Re: [DISCUSS/PROPOSAL] Upgrading Driver Model

Daan Hoogland Mon, 26 Aug 2013 00:42:18 -0700

I could give inline answers, but let's not waste to much more time.
One point I would like to make is that the live-cycle functions that
driver writers implement take care of how (in what state) instances
are stopped.


Your point on restricting dependencies is valid and a real concern.

And to not end this discussion I would like to refer my previous post;
I would love to help on this not withstanding any objection I have on
the way to go. It seems like fun to implement:)

regards,
Daan


On Mon, Aug 26, 2013 at 5:13 AM, John Burwell <jburw...@basho.com> wrote:
> Daan,
>
> Please see my responses in-line below.  The TL;DR is that I am extremely 
> skeptical of the complexity and flexibility of OSGi.  My experience with it 
> in practice has not been positive.  However, I want to focus on our 
> requirements for a driver mechanism, and then determine the best 
> implementation.
>
> Thanks,
> -John
>
> On Aug 21, 2013, at 4:14 AM, Daan Hoogland <daan.hoogl...@gmail.com> wrote:
>
>> John,
>>
>> You do want 'In-process Installation and Upgrade', 'Introspection' and
>> 'Discoverability' says that you do want flexibility. You disqualify
>> Spring and OSGi on this quality however.
>
> On the surface, it would appear the OSGi fits into In-process Installation 
> and Upgrade.  However, OSGi assumes a consistency attribute that is too rigid 
> for CloudStack.   As I understand the specification, when a bundle is 
> upgraded, all instances in the container are upgraded simultaneously.  Based 
> on my reading of it, there is no way to customize this behavior.  I think we 
> need the upgrade process will be eventually consistent where by the 
> underlying driver instance for a resource will be upgraded when it is both a 
> consistent and upgradeable state. For example, we have 10,000 KVM hosts, and 
> the KVM driver is upgraded. 9,000 of them are idle, and can take the upgrade 
> immediately.  The other 1,000 are in some state of operation (creating and 
> destroying VMs, taking snapshots, etc).  For these 1,000, we want to the 
> upgrade to happen when they complete their current work.  Most importantly, 
> we don't want any work bound for these 10,000 resources during the upgrade to 
> be lost only delayed.
>
> When I say discoverability, I mean end-users finding drivers to install.  The 
> more I think about it, the more I explicitly do not want drivers to depend on 
> each other.  Drivers should be self-contained, stateless mechanisms that 
> interact with some piece of infrastructure.  I think the path to madness lies 
> in having a messy web of cross-vendor driver dependencies.
━━━━━━━━━━━━━━━━━━━━
**Direction:**
In the thread on upgrading the driver model, what does John say he means by discoverability?

**Dataset extract:**
━━━━━━━━━━━━━━━━━━━━
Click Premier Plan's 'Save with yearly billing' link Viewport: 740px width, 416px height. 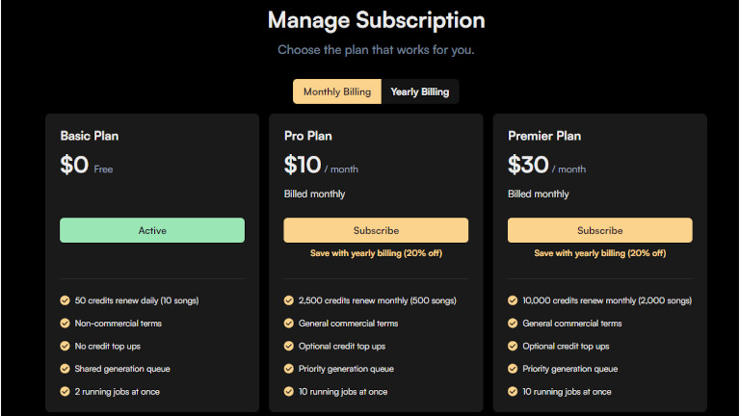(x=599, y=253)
━━━━━━━━━━━━━━━━━━━━
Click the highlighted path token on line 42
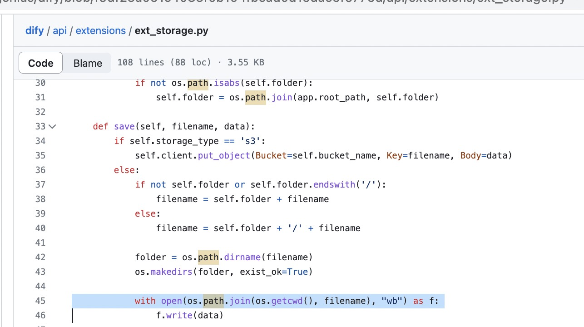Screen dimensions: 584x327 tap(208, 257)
━━━━━━━━━━━━━━━━━━━━
**Answer to this exercise:**
End-users finding drivers to install.